AdverseEvents provides an online search process for FDA's adverse event reporting system (known as AERS), and covers about 4,500 medications now on the market. Clarimed does essentially the same thing, but for the 130,000 medical devices listed in the FDA's Manufacturer and User Facility Device Experience (also known as MAUDE), the Journal reports.

The basic search is free, but AdverseEvents is planning to launch a new fee-based service this week, charging users $10 per month for more detailed information and reports. And Clarimed may soon do the same, according to the Journal.

Clarimed founder Nora Iluri compares her service to the J.D. Power and Associates safety ratings for cars. "Suddenly, manufacturers started competing on quality. The best way to drive quality improvements is to make things crystal clear and transparent as possible," she tells the Journal.

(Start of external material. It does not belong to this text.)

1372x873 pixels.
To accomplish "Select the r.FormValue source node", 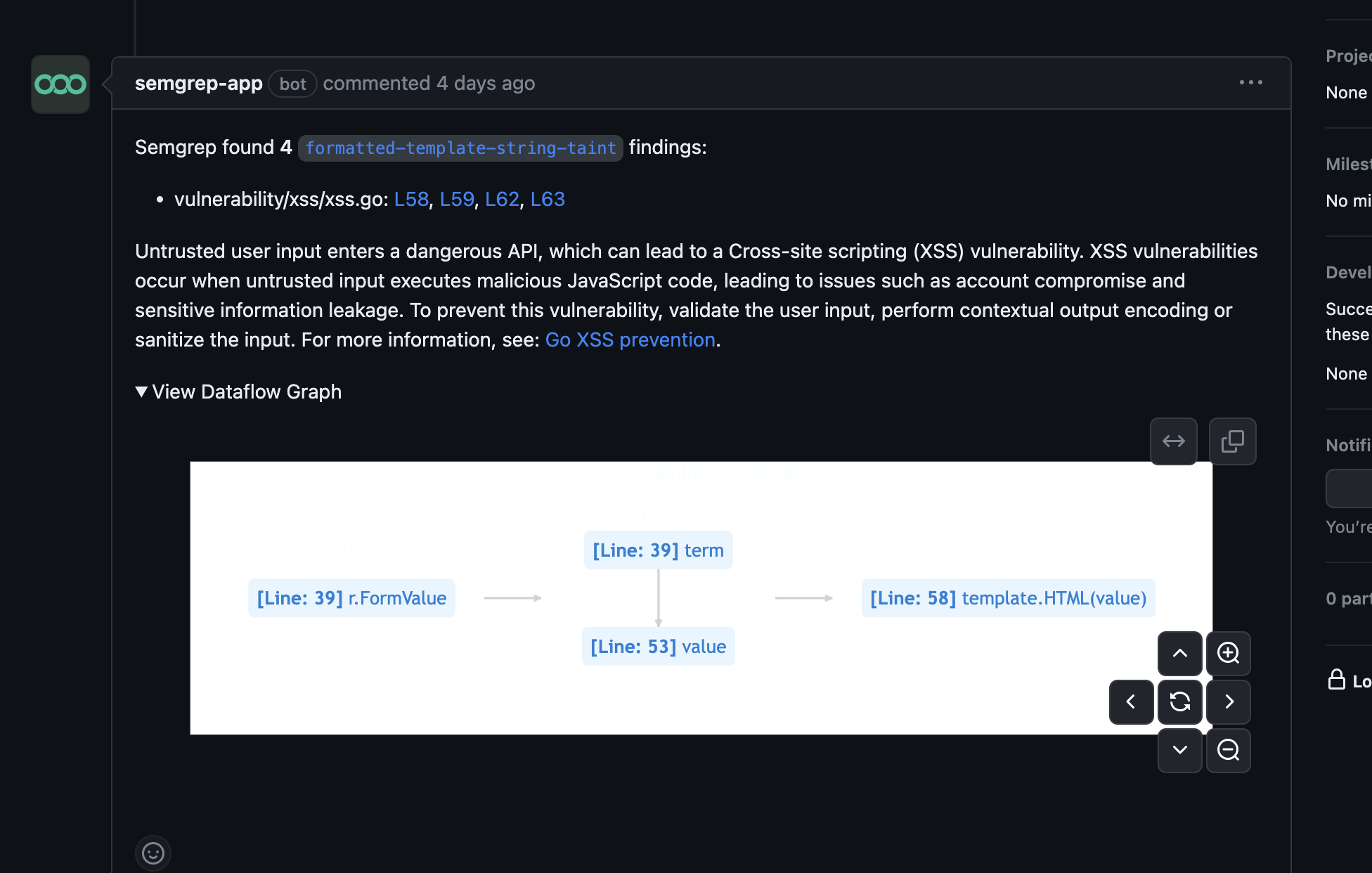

However, there are caveats. Experts note that FDA's data can't parse out when a severe side effect is actually due to the drug itself, another contra-indicated medication, or just sheer coincidence. And with medical devices, its databanks can't clearly indicate the effects of operator error or other non-device-related factors.

The numbers also have little context, the Journal notes. For example, the FDA data doesn't indicate the overall use levels of any particular drug. So, a drug like Lipitor may have a larger number of adverse events than others in its class, such as Crestor, because it is prescribed far more often, not because it is more dangerous.

Still, experts say AdverseEvents and Clarimed can be helpful. "If you just want an impression of the side effects of a drug, those impressions are pretty accurate," Thomas Moore, a senior scientist at the Institute for Safe Medication Practices, tells the Journal.